**Goal**
Rewrite the rows starting at the line that contains "This screenshot has height=896, width=1344." and ending at the line that contains "The width and height of the screenshot is (704, 756).", with "label" replaced by "tag" and nothing else changed.
---
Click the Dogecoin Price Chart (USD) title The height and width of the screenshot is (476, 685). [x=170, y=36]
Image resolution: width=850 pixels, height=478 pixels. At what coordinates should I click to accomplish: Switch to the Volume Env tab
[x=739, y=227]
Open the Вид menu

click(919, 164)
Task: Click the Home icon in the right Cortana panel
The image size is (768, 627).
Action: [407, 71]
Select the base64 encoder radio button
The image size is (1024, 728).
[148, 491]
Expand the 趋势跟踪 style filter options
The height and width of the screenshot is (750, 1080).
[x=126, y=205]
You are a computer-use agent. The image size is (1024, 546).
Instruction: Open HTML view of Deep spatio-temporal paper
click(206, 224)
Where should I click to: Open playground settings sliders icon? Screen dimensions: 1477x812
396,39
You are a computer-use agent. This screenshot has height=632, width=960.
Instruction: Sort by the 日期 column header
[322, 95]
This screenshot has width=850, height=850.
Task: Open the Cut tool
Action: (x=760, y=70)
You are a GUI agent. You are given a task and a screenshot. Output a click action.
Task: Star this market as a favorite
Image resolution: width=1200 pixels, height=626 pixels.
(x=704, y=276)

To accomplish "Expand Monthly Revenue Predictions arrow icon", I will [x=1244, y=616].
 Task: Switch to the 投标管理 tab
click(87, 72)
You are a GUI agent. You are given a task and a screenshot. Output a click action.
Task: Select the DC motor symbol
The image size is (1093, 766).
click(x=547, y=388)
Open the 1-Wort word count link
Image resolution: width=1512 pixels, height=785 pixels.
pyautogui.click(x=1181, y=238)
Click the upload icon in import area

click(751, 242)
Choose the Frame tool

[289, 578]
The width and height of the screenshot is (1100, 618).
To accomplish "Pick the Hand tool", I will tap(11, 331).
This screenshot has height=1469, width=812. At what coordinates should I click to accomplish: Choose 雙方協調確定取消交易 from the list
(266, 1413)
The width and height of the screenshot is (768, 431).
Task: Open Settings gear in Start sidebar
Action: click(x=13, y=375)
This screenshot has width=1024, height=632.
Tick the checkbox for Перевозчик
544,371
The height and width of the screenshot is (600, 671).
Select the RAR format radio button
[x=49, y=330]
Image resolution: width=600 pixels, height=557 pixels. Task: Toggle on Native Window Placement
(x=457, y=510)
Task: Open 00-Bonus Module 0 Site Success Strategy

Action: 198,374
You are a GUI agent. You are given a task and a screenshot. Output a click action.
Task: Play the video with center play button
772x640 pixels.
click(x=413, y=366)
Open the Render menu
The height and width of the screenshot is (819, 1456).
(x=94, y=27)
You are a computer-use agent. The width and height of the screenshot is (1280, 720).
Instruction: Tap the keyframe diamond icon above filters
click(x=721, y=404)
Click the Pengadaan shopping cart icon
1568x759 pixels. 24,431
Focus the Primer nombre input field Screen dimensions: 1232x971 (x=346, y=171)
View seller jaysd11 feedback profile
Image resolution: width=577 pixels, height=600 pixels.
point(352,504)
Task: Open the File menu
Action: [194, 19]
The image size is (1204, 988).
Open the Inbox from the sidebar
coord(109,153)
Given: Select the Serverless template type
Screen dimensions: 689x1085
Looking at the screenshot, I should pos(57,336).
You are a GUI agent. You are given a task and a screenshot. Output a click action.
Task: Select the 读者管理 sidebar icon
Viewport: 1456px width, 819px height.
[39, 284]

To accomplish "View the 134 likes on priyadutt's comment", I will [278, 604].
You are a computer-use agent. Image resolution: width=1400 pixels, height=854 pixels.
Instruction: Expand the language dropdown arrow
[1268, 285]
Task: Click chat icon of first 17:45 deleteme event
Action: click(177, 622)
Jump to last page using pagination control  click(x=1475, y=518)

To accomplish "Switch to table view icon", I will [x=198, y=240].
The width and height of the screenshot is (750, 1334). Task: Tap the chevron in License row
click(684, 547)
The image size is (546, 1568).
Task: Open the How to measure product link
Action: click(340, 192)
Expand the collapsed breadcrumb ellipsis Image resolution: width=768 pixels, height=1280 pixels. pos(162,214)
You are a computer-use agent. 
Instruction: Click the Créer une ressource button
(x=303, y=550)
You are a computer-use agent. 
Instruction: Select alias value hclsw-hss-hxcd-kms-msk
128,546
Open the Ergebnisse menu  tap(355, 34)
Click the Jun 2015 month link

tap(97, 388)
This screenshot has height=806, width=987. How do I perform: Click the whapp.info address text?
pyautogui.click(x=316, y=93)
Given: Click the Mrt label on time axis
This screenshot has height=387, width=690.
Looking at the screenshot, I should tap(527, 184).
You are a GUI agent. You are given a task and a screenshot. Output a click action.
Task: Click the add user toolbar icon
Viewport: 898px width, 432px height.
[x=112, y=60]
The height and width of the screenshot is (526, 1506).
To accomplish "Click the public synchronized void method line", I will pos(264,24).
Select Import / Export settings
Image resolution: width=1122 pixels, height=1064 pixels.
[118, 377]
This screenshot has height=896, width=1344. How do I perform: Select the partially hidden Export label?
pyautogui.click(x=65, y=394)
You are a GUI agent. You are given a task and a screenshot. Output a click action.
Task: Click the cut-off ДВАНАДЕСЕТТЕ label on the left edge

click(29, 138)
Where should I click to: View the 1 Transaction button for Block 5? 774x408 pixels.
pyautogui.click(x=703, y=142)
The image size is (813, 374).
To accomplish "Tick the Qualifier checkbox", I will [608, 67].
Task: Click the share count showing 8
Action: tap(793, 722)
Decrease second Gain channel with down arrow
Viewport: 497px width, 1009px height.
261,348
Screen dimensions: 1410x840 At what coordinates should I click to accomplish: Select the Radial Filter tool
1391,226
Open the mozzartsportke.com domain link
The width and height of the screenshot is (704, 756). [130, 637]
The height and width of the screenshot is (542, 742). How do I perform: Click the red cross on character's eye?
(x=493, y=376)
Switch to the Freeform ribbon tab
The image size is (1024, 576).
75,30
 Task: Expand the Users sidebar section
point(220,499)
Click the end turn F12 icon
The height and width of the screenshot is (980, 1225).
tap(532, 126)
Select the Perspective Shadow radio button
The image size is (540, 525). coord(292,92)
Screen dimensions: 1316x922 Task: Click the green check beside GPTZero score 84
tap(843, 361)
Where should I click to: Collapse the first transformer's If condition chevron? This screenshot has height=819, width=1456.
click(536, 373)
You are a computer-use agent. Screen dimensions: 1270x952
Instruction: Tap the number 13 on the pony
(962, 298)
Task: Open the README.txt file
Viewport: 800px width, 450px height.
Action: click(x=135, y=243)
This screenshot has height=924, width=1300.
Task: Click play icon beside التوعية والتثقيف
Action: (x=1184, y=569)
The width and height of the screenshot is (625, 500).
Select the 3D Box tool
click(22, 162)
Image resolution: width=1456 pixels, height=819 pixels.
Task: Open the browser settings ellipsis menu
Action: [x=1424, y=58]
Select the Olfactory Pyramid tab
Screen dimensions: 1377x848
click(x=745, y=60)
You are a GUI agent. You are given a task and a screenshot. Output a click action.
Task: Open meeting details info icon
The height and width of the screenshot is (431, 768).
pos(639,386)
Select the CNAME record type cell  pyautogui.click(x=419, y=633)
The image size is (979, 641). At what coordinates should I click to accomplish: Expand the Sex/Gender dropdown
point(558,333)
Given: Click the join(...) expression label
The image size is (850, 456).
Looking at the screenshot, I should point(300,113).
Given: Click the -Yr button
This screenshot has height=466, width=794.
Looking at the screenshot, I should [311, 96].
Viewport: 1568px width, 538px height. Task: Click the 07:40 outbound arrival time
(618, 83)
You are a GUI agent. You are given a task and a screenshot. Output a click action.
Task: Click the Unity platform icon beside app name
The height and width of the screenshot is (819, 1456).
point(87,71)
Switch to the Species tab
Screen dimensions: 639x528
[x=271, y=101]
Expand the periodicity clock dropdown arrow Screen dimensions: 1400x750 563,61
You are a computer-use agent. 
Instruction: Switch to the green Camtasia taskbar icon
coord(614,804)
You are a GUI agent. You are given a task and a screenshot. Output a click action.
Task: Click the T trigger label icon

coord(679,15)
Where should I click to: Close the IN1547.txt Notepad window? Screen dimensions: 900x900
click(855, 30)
---
**Completed exercise**
This screenshot has height=896, width=1344. How do I perform: Select the partially hidden Export tag?
pyautogui.click(x=65, y=394)
You are a GUI agent. You are given a task and a screenshot. Output a click action.
Task: Click the cut-off ДВАНАДЕСЕТТЕ tag on the left edge

click(29, 138)
Where should I click to: View the 1 Transaction button for Block 5? 774x408 pixels.
pyautogui.click(x=703, y=142)
The image size is (813, 374).
To accomplish "Tick the Qualifier checkbox", I will [608, 67].
Task: Click the share count showing 8
Action: tap(793, 722)
Decrease second Gain channel with down arrow
Viewport: 497px width, 1009px height.
261,348
Screen dimensions: 1410x840 At what coordinates should I click to accomplish: Select the Radial Filter tool
1391,226
Open the mozzartsportke.com domain link
The width and height of the screenshot is (704, 756). [130, 637]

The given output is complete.